> RECORDS SHOWN:
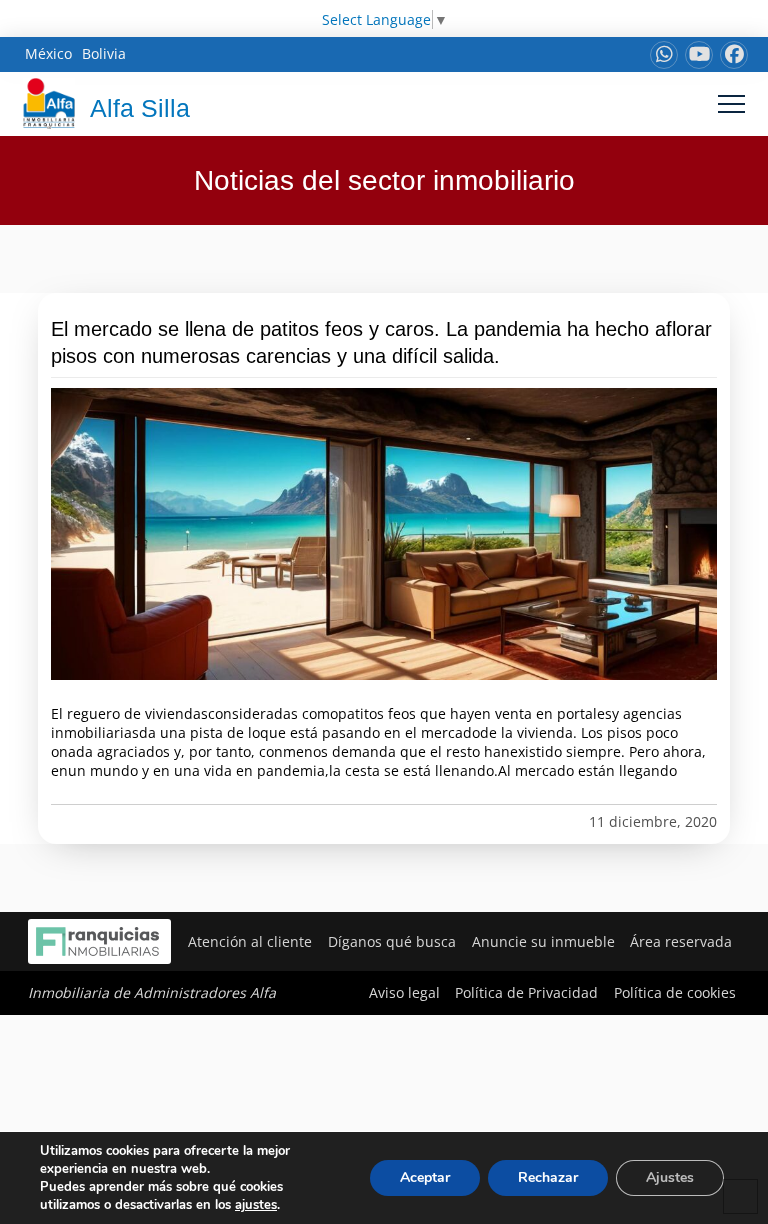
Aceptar (425, 1177)
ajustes (256, 1205)
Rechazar (548, 1177)
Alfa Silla (140, 108)
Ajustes (670, 1177)
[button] (731, 103)
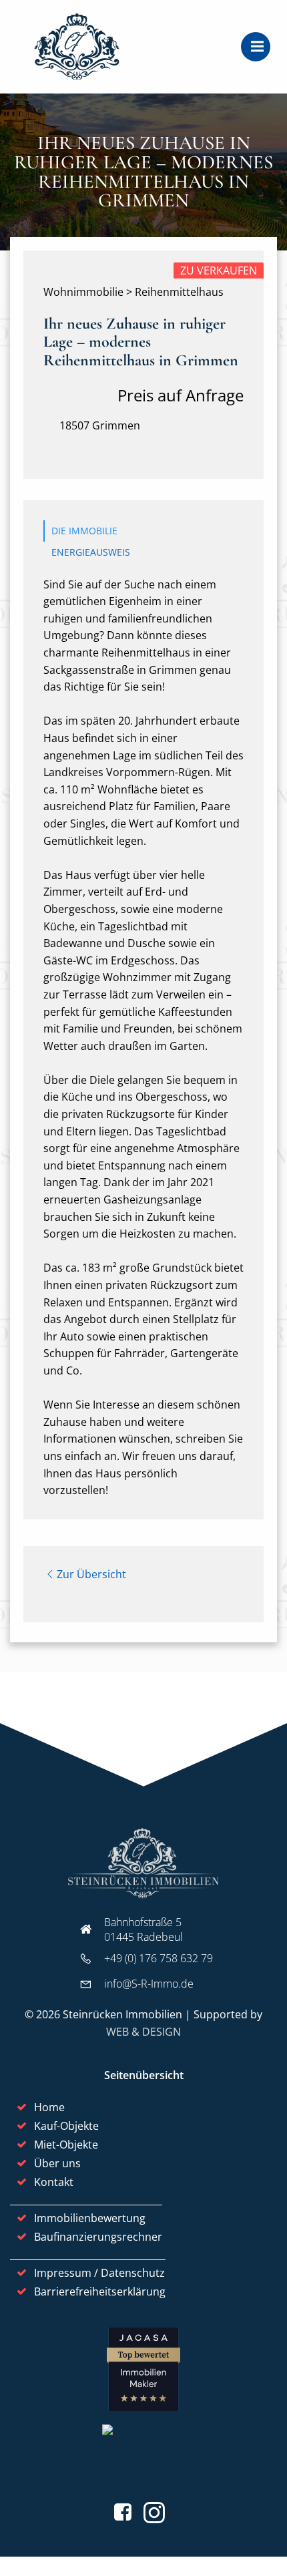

> WHAT TO DO: An exact copy of the data is required, with the pictures excluded.

> ANSWER SPACE:
Aceptar (425, 1177)
ajustes (256, 1205)
Rechazar (548, 1177)
Alfa Silla (140, 108)
Ajustes (670, 1177)
[button] (731, 103)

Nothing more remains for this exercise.